Troubleshooting High CPU Issues in SQL Server (Part 1)

By Pinal Dave on December 4, 2014


Performance troubleshooting is one of the unique challenges every developer and DBA has to face. One of the major complaints about performance troubleshooting is utilization of resources. Few organizations resort to putting muscle power to scale up the system without analyzing the root cause of the performance problem. For example, a typical scenario might involve a SQL Server instance with memory that is running continuously slow; frequently, the DBA responds to this by recommending that the RAM on the server be increased. Because the root cause of the memory issues is never fully investigated, this process is likely to repeat itself regularly over time. On the contrary, if the CPU is consistently running at a 70-80%, it isn’t always easy to increase the CPU instantaneously (provided we are on a physical machine).

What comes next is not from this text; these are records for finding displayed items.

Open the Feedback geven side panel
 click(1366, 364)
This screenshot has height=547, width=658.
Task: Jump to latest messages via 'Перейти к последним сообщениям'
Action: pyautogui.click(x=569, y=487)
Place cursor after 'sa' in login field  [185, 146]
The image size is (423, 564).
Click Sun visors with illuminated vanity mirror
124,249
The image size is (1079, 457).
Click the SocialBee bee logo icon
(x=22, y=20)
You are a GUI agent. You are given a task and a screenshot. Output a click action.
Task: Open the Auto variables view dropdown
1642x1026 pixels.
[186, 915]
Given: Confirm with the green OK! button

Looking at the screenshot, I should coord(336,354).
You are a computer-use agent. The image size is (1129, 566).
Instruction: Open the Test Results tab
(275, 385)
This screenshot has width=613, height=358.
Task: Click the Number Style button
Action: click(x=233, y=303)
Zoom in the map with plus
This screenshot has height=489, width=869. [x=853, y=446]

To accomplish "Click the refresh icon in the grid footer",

Whenever there is a high CPU issue reported on SQL Server machine, we should first determine whether the issue was caused by SQL Server or some process outside of SQL. Essentially, it’s necessary to narrow down the high CPU problem to the lowest possible level–the component which is causing high CPU.

Exploring ring buffers to get historical data

Since SQL Server keeps historical data about CPU usage in ring buffers, we can query and find the history available on the system at any point in time. The example below is taken from Performance Dashboard reports query:

DECLARE @ms_ticks_now BIGINT

SELECT @ms_ticks_now = ms_ticks
FROM sys.dm_os_sys_info;

SELECT TOP 15 record_id
	,dateadd(ms, - 1 * (@ms_ticks_now - [timestamp]), GetDate()) AS EventTime
	,SQLProcessUtilization
	,SystemIdle
	,100 - SystemIdle - SQLProcessUtilization AS OtherProcessUtilization
FROM (
	SELECT record.value('(./Record/@id)[1]', 'int') AS record_id
		,record.value('(./Record/SchedulerMonitorEvent/SystemHealth/SystemIdle)[1]', 'int') AS SystemIdle
		,record.value('(./Record/SchedulerMonitorEvent/SystemHealth/ProcessUtilization)[1]', 'int') AS SQLProcessUtilization
		,TIMESTAMP
	FROM (
		SELECT TIMESTAMP
			,convert(XML, record) AS record
		FROM sys.dm_os_ring_buffers
		WHERE ring_buffer_type = N'RING_BUFFER_SCHEDULER_MONITOR'
			AND record LIKE '%<SystemHealth>%'
		) AS x
	) AS y
ORDER BY record_id DESC

 

The query above shows 15 minutes worth of data. We can change top 15 in the query if we want to get more details.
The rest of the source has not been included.